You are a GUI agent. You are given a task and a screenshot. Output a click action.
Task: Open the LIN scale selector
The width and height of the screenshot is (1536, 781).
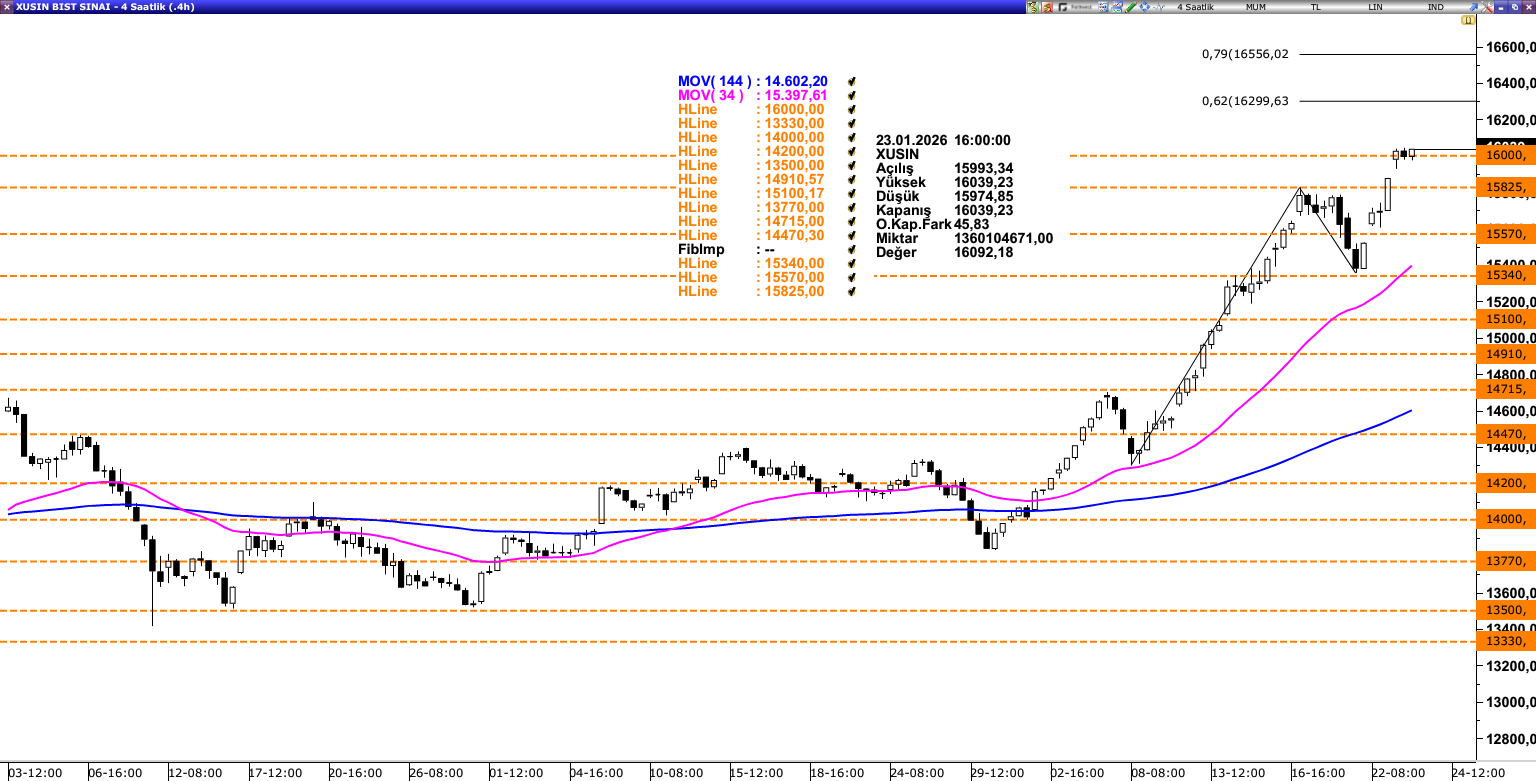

※ ※ ※

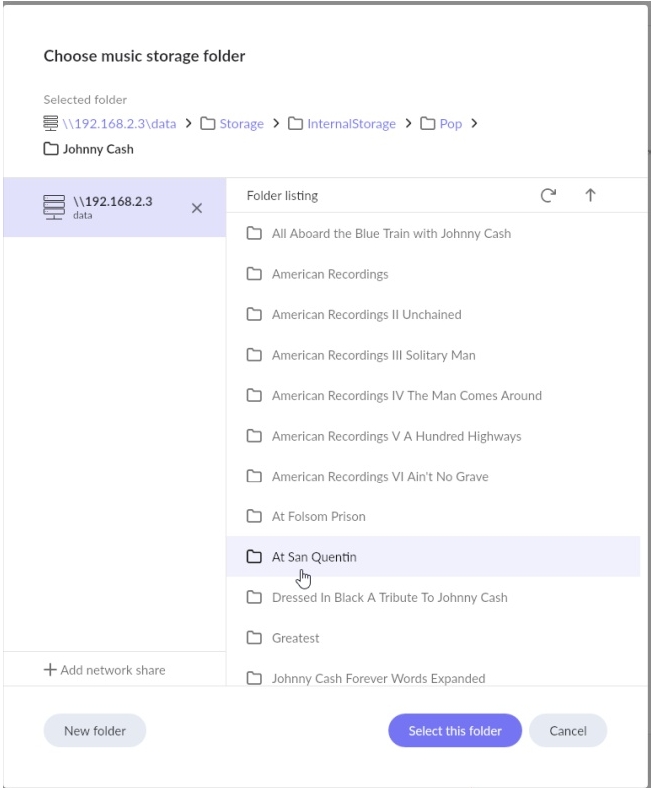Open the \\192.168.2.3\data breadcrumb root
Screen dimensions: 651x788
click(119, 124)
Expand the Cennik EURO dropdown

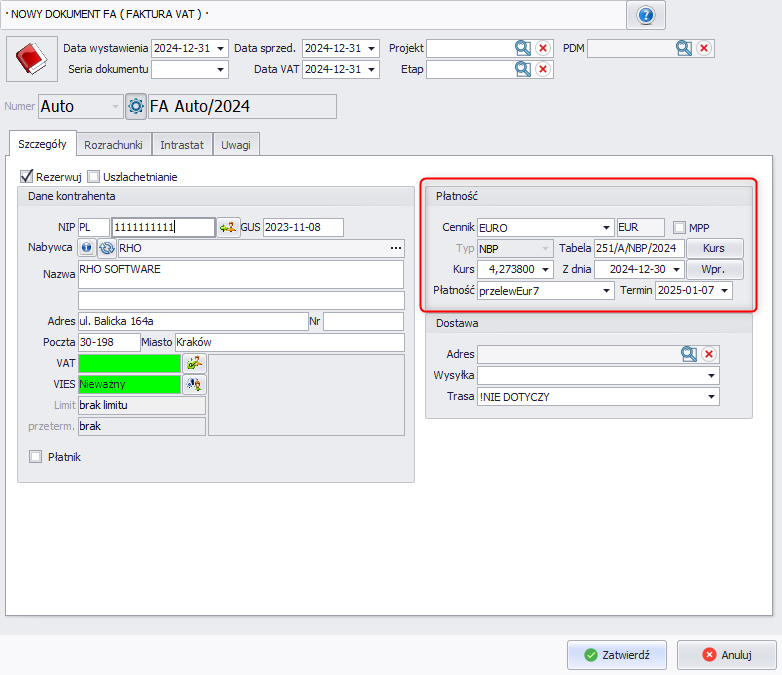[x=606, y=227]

※ ※ ※

▶ _Exercise aim_
Beginning with the line containing "Task: Open the LIN scale selector" in the material above, copy every line exactly until you have copied the line containing "The width and".

▶ _Response box_
Task: Open the LIN scale selector
The width and height of the screenshot is (1536, 781).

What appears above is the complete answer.